*THE PROBLEM:*
Please write each record out again word for word.

(Stored items from a collection)
###
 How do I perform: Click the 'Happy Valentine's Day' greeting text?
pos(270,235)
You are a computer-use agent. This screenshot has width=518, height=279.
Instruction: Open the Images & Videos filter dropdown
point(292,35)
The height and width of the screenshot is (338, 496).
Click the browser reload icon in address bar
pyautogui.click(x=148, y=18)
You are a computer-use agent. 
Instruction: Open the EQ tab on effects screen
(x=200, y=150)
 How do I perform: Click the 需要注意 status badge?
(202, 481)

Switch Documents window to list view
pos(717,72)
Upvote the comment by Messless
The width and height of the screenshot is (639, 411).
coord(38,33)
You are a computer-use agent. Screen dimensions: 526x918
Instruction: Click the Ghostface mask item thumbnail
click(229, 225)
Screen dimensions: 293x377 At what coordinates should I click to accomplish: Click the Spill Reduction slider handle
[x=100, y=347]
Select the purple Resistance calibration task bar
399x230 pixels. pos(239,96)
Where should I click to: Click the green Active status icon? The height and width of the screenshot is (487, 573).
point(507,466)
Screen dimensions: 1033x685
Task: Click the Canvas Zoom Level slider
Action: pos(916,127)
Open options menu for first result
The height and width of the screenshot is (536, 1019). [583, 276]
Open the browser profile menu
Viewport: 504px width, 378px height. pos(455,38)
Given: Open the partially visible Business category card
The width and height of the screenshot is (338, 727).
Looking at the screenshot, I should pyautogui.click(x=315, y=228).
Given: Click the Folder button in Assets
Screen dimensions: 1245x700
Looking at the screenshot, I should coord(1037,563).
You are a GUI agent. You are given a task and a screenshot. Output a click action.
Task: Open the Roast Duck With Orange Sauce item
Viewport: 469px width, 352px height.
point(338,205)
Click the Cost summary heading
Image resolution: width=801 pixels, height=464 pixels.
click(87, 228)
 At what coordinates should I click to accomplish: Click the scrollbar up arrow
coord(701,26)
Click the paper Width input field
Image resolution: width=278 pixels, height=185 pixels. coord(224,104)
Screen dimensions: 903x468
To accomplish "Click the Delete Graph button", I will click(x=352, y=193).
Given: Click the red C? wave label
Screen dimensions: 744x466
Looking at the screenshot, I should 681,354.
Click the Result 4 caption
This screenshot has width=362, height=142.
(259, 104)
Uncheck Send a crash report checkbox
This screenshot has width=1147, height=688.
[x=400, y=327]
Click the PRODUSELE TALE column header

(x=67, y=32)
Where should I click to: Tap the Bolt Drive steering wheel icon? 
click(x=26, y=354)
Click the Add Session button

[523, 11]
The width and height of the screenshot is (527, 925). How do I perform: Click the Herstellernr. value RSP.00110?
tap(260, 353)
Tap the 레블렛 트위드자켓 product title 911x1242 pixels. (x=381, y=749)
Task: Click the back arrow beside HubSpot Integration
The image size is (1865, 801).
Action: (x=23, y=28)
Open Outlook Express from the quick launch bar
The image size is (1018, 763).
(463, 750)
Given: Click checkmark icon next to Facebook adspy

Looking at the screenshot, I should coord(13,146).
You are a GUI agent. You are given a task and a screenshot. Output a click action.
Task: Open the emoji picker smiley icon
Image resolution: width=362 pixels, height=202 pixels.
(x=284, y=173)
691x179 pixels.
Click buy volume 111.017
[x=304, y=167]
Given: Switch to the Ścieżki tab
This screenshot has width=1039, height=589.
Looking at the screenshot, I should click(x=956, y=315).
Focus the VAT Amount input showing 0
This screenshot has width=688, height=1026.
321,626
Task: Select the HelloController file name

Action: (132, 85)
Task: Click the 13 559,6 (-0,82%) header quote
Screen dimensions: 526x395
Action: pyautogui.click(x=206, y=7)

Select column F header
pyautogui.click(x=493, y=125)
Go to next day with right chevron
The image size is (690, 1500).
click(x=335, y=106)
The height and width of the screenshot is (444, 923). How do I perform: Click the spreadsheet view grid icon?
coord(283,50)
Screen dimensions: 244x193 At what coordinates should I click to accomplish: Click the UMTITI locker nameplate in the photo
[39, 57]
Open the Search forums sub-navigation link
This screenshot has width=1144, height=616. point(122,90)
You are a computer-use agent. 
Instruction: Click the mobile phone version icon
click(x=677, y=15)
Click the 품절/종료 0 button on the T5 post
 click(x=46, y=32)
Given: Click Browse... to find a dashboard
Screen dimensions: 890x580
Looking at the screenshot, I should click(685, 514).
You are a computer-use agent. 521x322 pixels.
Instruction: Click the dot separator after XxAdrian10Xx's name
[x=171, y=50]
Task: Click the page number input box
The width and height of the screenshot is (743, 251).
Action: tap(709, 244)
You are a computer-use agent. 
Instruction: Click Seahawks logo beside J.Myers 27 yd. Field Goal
###
*THE COMPLETED TASK:*
 How do I perform: Click the 'Happy Valentine's Day' greeting text?
pos(270,235)
You are a computer-use agent. This screenshot has width=518, height=279.
Instruction: Open the Images & Videos filter dropdown
point(292,35)
The height and width of the screenshot is (338, 496).
Click the browser reload icon in address bar
pyautogui.click(x=148, y=18)
You are a computer-use agent. 
Instruction: Open the EQ tab on effects screen
(x=200, y=150)
 How do I perform: Click the 需要注意 status badge?
(202, 481)

Switch Documents window to list view
pos(717,72)
Upvote the comment by Messless
The width and height of the screenshot is (639, 411).
coord(38,33)
You are a computer-use agent. Screen dimensions: 526x918
Instruction: Click the Ghostface mask item thumbnail
click(229, 225)
Screen dimensions: 293x377 At what coordinates should I click to accomplish: Click the Spill Reduction slider handle
[x=100, y=347]
Select the purple Resistance calibration task bar
399x230 pixels. pos(239,96)
Where should I click to: Click the green Active status icon? The height and width of the screenshot is (487, 573).
point(507,466)
Screen dimensions: 1033x685
Task: Click the Canvas Zoom Level slider
Action: pos(916,127)
Open options menu for first result
The height and width of the screenshot is (536, 1019). [583, 276]
Open the browser profile menu
Viewport: 504px width, 378px height. pos(455,38)
Given: Open the partially visible Business category card
The width and height of the screenshot is (338, 727).
Looking at the screenshot, I should pyautogui.click(x=315, y=228).
Given: Click the Folder button in Assets
Screen dimensions: 1245x700
Looking at the screenshot, I should coord(1037,563).
You are a GUI agent. You are given a task and a screenshot. Output a click action.
Task: Open the Roast Duck With Orange Sauce item
Viewport: 469px width, 352px height.
point(338,205)
Click the Cost summary heading
Image resolution: width=801 pixels, height=464 pixels.
click(87, 228)
 At what coordinates should I click to accomplish: Click the scrollbar up arrow
coord(701,26)
Click the paper Width input field
Image resolution: width=278 pixels, height=185 pixels. coord(224,104)
Screen dimensions: 903x468
To accomplish "Click the Delete Graph button", I will click(x=352, y=193).
Given: Click the red C? wave label
Screen dimensions: 744x466
Looking at the screenshot, I should 681,354.
Click the Result 4 caption
This screenshot has width=362, height=142.
(259, 104)
Uncheck Send a crash report checkbox
This screenshot has width=1147, height=688.
[x=400, y=327]
Click the PRODUSELE TALE column header

(x=67, y=32)
Where should I click to: Tap the Bolt Drive steering wheel icon? 
click(x=26, y=354)
Click the Add Session button

[523, 11]
The width and height of the screenshot is (527, 925). How do I perform: Click the Herstellernr. value RSP.00110?
tap(260, 353)
Tap the 레블렛 트위드자켓 product title 911x1242 pixels. (x=381, y=749)
Task: Click the back arrow beside HubSpot Integration
The image size is (1865, 801).
Action: (x=23, y=28)
Open Outlook Express from the quick launch bar
The image size is (1018, 763).
(463, 750)
Given: Click checkmark icon next to Facebook adspy

Looking at the screenshot, I should coord(13,146).
You are a GUI agent. You are given a task and a screenshot. Output a click action.
Task: Open the emoji picker smiley icon
Image resolution: width=362 pixels, height=202 pixels.
(x=284, y=173)
691x179 pixels.
Click buy volume 111.017
[x=304, y=167]
Given: Switch to the Ścieżki tab
This screenshot has width=1039, height=589.
Looking at the screenshot, I should click(x=956, y=315).
Focus the VAT Amount input showing 0
This screenshot has width=688, height=1026.
321,626
Task: Select the HelloController file name

Action: (132, 85)
Task: Click the 13 559,6 (-0,82%) header quote
Screen dimensions: 526x395
Action: pyautogui.click(x=206, y=7)

Select column F header
pyautogui.click(x=493, y=125)
Go to next day with right chevron
The image size is (690, 1500).
click(x=335, y=106)
The height and width of the screenshot is (444, 923). How do I perform: Click the spreadsheet view grid icon?
coord(283,50)
Screen dimensions: 244x193 At what coordinates should I click to accomplish: Click the UMTITI locker nameplate in the photo
[39, 57]
Open the Search forums sub-navigation link
This screenshot has width=1144, height=616. point(122,90)
You are a computer-use agent. 
Instruction: Click the mobile phone version icon
click(x=677, y=15)
Click the 품절/종료 0 button on the T5 post
 click(x=46, y=32)
Given: Click Browse... to find a dashboard
Screen dimensions: 890x580
Looking at the screenshot, I should click(685, 514).
You are a computer-use agent. 521x322 pixels.
Instruction: Click the dot separator after XxAdrian10Xx's name
[x=171, y=50]
Task: Click the page number input box
The width and height of the screenshot is (743, 251).
Action: tap(709, 244)
You are a computer-use agent. 
Instruction: Click Seahawks logo beside J.Myers 27 yd. Field Goal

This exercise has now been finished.